### AVAILABLE RECORDS

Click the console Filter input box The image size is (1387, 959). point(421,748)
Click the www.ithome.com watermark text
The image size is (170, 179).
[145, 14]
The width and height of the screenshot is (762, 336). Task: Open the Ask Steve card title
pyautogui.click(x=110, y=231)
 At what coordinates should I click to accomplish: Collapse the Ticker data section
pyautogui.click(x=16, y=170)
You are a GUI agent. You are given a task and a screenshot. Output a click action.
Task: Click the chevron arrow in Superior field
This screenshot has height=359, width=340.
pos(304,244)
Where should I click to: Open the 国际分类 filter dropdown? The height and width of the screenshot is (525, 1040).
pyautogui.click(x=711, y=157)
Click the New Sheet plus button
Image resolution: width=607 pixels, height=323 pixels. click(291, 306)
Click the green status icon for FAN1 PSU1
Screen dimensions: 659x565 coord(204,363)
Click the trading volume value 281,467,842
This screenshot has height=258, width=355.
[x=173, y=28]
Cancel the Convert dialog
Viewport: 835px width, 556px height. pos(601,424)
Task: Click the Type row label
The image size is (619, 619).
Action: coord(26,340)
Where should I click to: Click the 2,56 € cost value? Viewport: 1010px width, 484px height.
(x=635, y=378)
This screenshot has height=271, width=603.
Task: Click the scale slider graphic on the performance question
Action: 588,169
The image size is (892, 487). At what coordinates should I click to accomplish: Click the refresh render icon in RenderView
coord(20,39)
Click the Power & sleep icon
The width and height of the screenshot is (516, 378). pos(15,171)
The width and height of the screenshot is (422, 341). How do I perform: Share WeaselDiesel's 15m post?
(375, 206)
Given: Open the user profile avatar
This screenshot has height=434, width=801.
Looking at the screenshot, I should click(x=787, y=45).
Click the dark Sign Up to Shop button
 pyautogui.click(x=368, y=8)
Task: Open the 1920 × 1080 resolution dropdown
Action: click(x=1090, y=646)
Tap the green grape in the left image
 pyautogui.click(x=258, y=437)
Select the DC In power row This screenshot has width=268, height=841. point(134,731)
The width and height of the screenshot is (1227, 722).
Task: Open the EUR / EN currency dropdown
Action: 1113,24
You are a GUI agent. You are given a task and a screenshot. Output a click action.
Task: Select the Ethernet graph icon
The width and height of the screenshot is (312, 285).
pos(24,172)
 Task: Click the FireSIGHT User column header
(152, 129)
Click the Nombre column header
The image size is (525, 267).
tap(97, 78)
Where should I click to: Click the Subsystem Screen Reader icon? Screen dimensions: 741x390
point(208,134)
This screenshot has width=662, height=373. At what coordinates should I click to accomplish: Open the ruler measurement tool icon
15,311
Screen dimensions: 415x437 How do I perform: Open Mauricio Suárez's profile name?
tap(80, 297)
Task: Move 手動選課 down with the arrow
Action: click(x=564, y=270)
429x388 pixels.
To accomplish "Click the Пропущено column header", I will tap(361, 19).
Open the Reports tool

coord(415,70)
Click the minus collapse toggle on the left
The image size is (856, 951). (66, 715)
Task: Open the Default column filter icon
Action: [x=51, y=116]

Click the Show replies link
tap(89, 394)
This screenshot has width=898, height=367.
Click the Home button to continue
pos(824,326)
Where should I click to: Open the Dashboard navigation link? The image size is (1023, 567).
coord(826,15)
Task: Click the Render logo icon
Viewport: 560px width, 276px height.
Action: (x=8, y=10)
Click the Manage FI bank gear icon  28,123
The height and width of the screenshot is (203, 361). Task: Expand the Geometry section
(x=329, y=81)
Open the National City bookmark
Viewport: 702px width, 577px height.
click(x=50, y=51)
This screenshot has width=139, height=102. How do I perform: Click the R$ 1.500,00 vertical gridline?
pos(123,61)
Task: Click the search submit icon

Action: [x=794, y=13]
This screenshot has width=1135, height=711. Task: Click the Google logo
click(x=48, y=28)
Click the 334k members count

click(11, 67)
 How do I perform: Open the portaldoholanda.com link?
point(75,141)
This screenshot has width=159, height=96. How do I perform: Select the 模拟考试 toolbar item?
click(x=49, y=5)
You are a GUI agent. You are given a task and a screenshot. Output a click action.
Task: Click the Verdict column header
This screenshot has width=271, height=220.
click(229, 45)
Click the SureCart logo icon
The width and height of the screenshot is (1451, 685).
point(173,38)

### WHAT IS EXPECTED
Copy down the material exactly as written.

### FINISHED TASK
Click the console Filter input box The image size is (1387, 959). point(421,748)
Click the www.ithome.com watermark text
The image size is (170, 179).
[145, 14]
The width and height of the screenshot is (762, 336). Task: Open the Ask Steve card title
pyautogui.click(x=110, y=231)
 At what coordinates should I click to accomplish: Collapse the Ticker data section
pyautogui.click(x=16, y=170)
You are a GUI agent. You are given a task and a screenshot. Output a click action.
Task: Click the chevron arrow in Superior field
This screenshot has height=359, width=340.
pos(304,244)
Where should I click to: Open the 国际分类 filter dropdown? The height and width of the screenshot is (525, 1040).
pyautogui.click(x=711, y=157)
Click the New Sheet plus button
Image resolution: width=607 pixels, height=323 pixels. click(291, 306)
Click the green status icon for FAN1 PSU1
Screen dimensions: 659x565 coord(204,363)
Click the trading volume value 281,467,842
This screenshot has height=258, width=355.
[x=173, y=28]
Cancel the Convert dialog
Viewport: 835px width, 556px height. pos(601,424)
Task: Click the Type row label
The image size is (619, 619).
Action: coord(26,340)
Where should I click to: Click the 2,56 € cost value? Viewport: 1010px width, 484px height.
(x=635, y=378)
This screenshot has height=271, width=603.
Task: Click the scale slider graphic on the performance question
Action: 588,169
The image size is (892, 487). At what coordinates should I click to accomplish: Click the refresh render icon in RenderView
coord(20,39)
Click the Power & sleep icon
The width and height of the screenshot is (516, 378). pos(15,171)
The width and height of the screenshot is (422, 341). How do I perform: Share WeaselDiesel's 15m post?
(375, 206)
Given: Open the user profile avatar
This screenshot has height=434, width=801.
Looking at the screenshot, I should click(x=787, y=45).
Click the dark Sign Up to Shop button
 pyautogui.click(x=368, y=8)
Task: Open the 1920 × 1080 resolution dropdown
Action: click(x=1090, y=646)
Tap the green grape in the left image
 pyautogui.click(x=258, y=437)
Select the DC In power row This screenshot has width=268, height=841. point(134,731)
The width and height of the screenshot is (1227, 722).
Task: Open the EUR / EN currency dropdown
Action: 1113,24
You are a GUI agent. You are given a task and a screenshot. Output a click action.
Task: Select the Ethernet graph icon
The width and height of the screenshot is (312, 285).
pos(24,172)
 Task: Click the FireSIGHT User column header
(152, 129)
Click the Nombre column header
The image size is (525, 267).
tap(97, 78)
Where should I click to: Click the Subsystem Screen Reader icon? Screen dimensions: 741x390
point(208,134)
This screenshot has width=662, height=373. At what coordinates should I click to accomplish: Open the ruler measurement tool icon
15,311
Screen dimensions: 415x437 How do I perform: Open Mauricio Suárez's profile name?
tap(80, 297)
Task: Move 手動選課 down with the arrow
Action: click(x=564, y=270)
429x388 pixels.
To accomplish "Click the Пропущено column header", I will tap(361, 19).
Open the Reports tool

coord(415,70)
Click the minus collapse toggle on the left
The image size is (856, 951). (66, 715)
Task: Open the Default column filter icon
Action: [x=51, y=116]

Click the Show replies link
tap(89, 394)
This screenshot has width=898, height=367.
Click the Home button to continue
pos(824,326)
Where should I click to: Open the Dashboard navigation link? The image size is (1023, 567).
coord(826,15)
Task: Click the Render logo icon
Viewport: 560px width, 276px height.
Action: (x=8, y=10)
Click the Manage FI bank gear icon  28,123
The height and width of the screenshot is (203, 361). Task: Expand the Geometry section
(x=329, y=81)
Open the National City bookmark
Viewport: 702px width, 577px height.
click(x=50, y=51)
This screenshot has width=139, height=102. How do I perform: Click the R$ 1.500,00 vertical gridline?
pos(123,61)
Task: Click the search submit icon

Action: [x=794, y=13]
This screenshot has width=1135, height=711. Task: Click the Google logo
click(x=48, y=28)
Click the 334k members count

click(11, 67)
 How do I perform: Open the portaldoholanda.com link?
point(75,141)
This screenshot has width=159, height=96. How do I perform: Select the 模拟考试 toolbar item?
click(x=49, y=5)
You are a GUI agent. You are given a task and a screenshot. Output a click action.
Task: Click the Verdict column header
This screenshot has width=271, height=220.
click(229, 45)
Click the SureCart logo icon
The width and height of the screenshot is (1451, 685).
point(173,38)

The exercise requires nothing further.